In terms of value increase in March, three of the top five stocks belonged to technology: Infosys (up ₹7,000 crore), Tata Consultancy Services (up ₹3,960 crore) and HCL Tech (up ₹1,690 crore).
Technology saw an increase in allocation of mutual funds at a time when overall there was a net outflow of money from equity schemes. In FY21, there was a net outflow of ₹34,700 crore from equity MFs—the first outflow in seven years.
“Domestic investors have capitalized on the market rally to book profit and rebalance their portfolios as the market continues to achieve new highs, leading to moderation in domestic mutual fund flows. The year saw a decline in sales of equity schemes (down 7% year-on-year, or y-o-y, to ₹2,30,600 crore). The pace of redemptions picked up to ₹2,65,300 crore (up 64% y-o-y)," Mistry said.
The MF industry’s total assets under management increased 41% y-o-y to ₹31.4 trillion in FY21, led by an increase in equity funds, income funds and other exchange-traded funds (ETFs).

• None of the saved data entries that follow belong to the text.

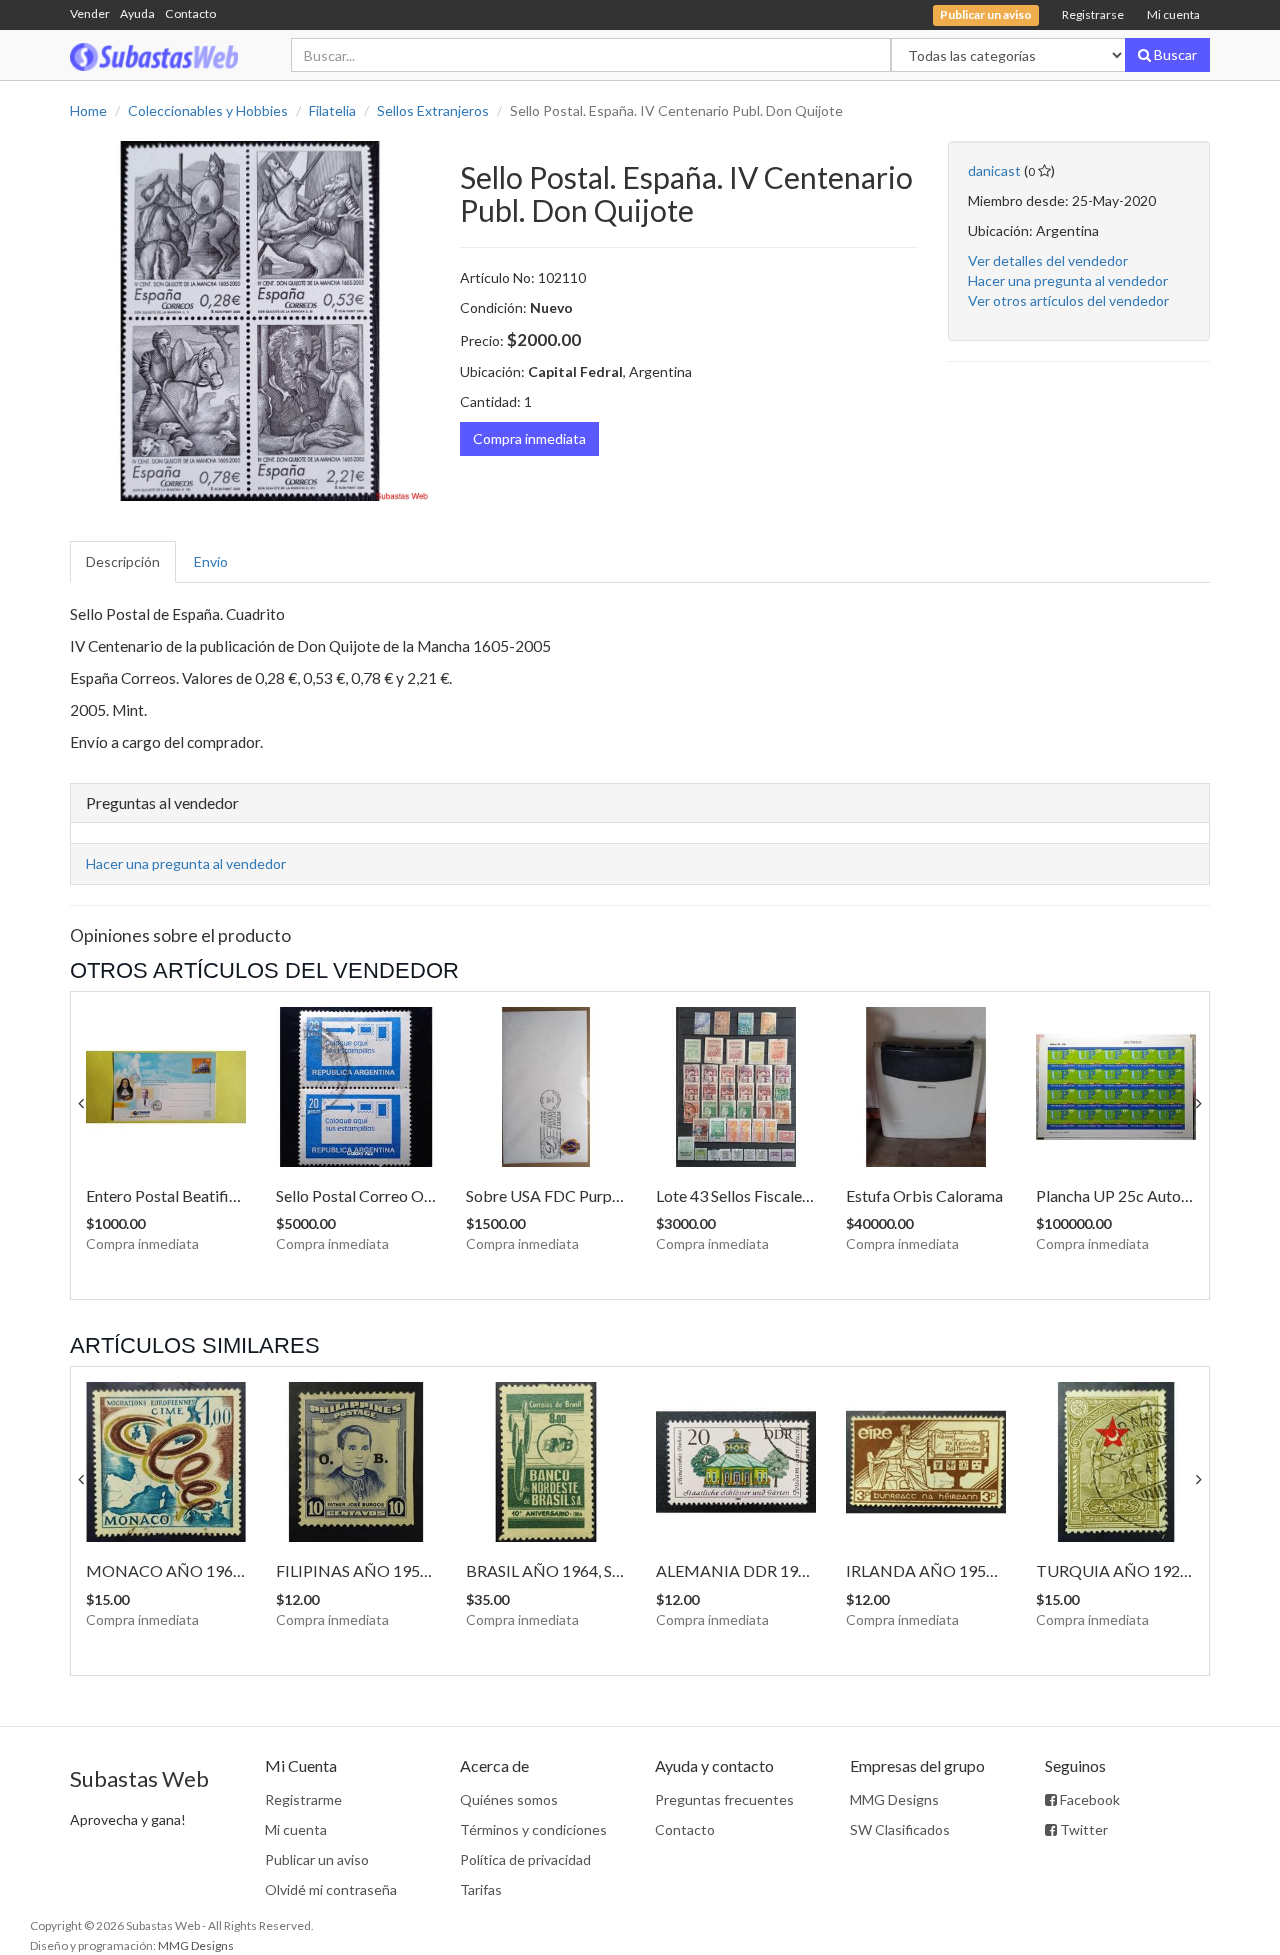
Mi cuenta (1173, 14)
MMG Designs (894, 1799)
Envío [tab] (211, 561)
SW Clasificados (900, 1829)
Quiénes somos (509, 1799)
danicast (994, 170)
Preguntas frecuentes (724, 1799)
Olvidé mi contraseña (331, 1889)
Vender (90, 13)
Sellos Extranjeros (433, 110)
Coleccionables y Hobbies (208, 110)
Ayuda (137, 13)
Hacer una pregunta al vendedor (1068, 280)
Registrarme (303, 1799)
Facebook (1088, 1799)
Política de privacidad (525, 1859)
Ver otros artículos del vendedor (1068, 300)
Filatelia (332, 110)
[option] (250, 321)
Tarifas (481, 1889)
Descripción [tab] (123, 561)
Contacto (190, 13)
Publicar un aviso (317, 1859)
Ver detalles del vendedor (1048, 260)
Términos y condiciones (533, 1829)
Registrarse (1093, 14)
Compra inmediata (529, 438)
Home (88, 110)
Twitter (1082, 1829)
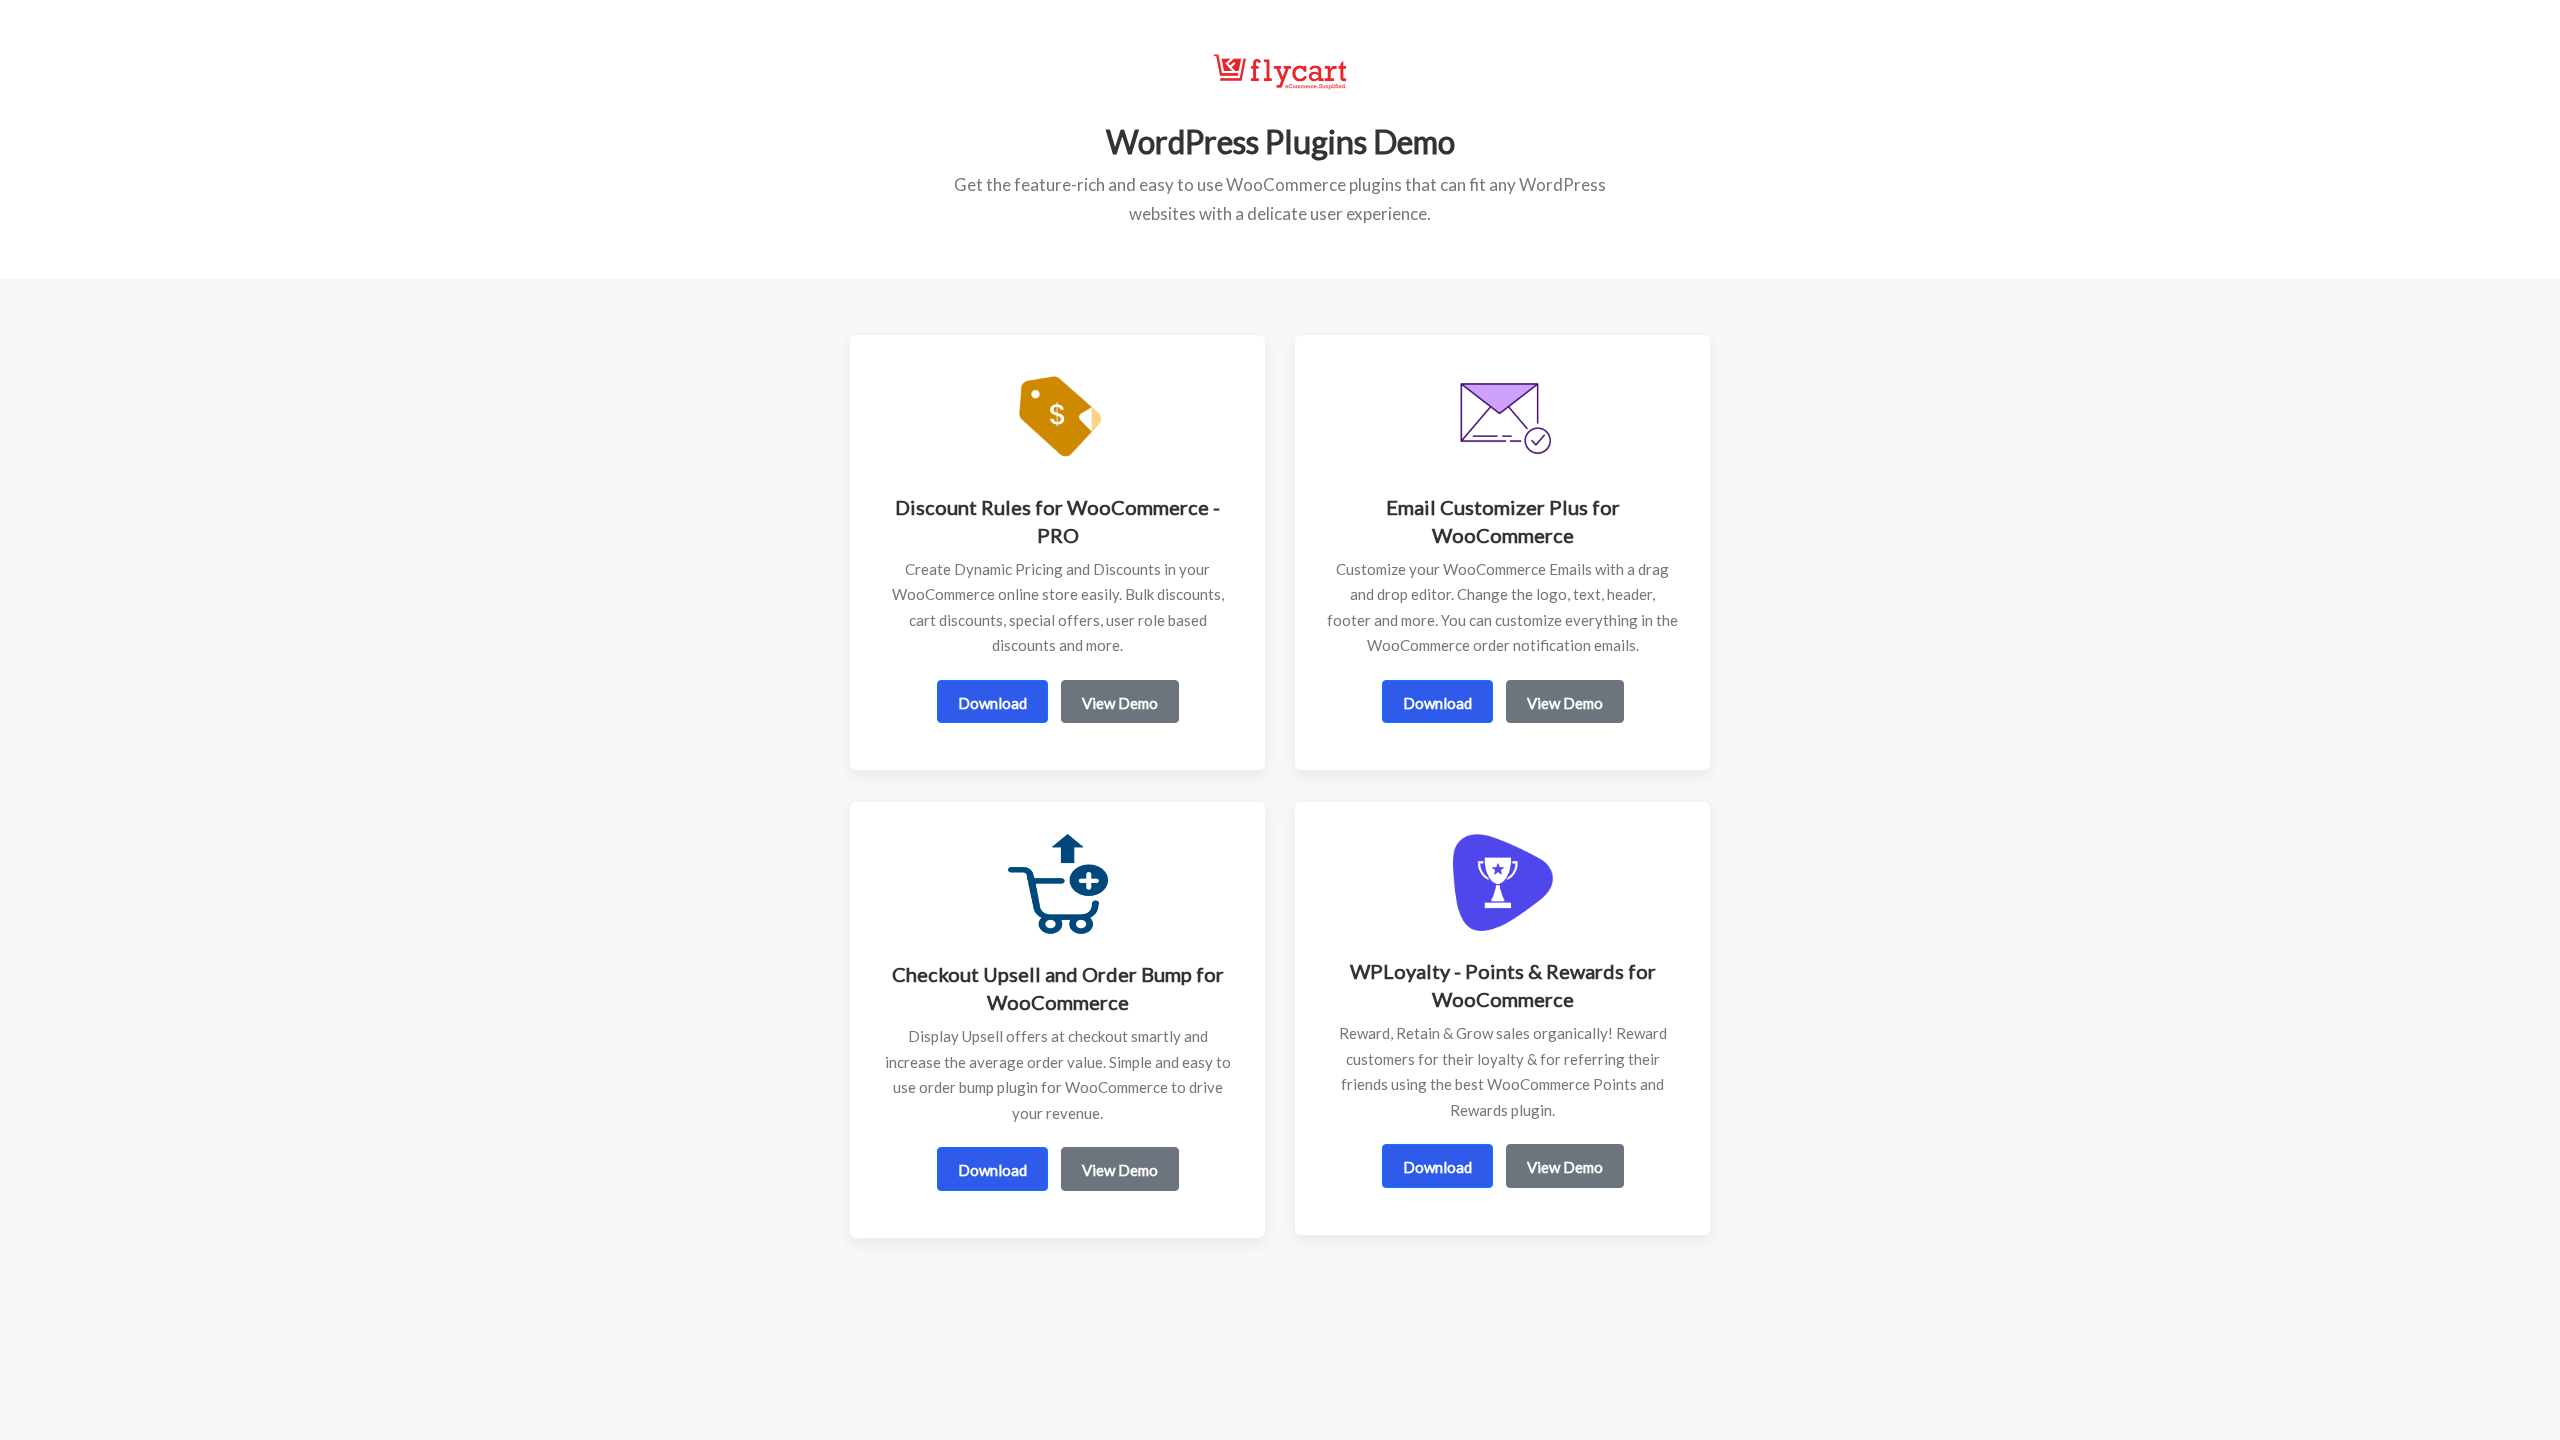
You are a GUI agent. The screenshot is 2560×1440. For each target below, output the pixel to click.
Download (992, 703)
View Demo (1120, 703)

Among sectors, consumer slipped to fourth place from second spot a year ago, with a 240bps decrease in weightage to 7.4%. Metals improved its position to No. 14 from 16th spot a year ago, with the weightage increasing by 80bps to 2.6%.
In March, MFs were net buyers of 50% Nifty stocks. The highest net buying in March was in Bharat Petroleum Corp. Ltd (up 28.6%), SBI Life Insurance (up 28.3%), Tata Steel (up 9.6%), Bajaj Auto (up 8.9%) and UPL Ltd (up 8%).
March saw a frenzy of initial public offerings as fund houses collectively deployed ₹1,600 crore in nine issues, according to Abhilash Pagaria, analyst, Edelweiss Securities. The issues were MTAR Tech, Craftsman Automation, Nazara Technologies, Easy Trip Planners, Suryoday Small Finance Bank, Laxmi Organic, Kalyan Jewellers, Anupam Rasayan and Barbeque Nation.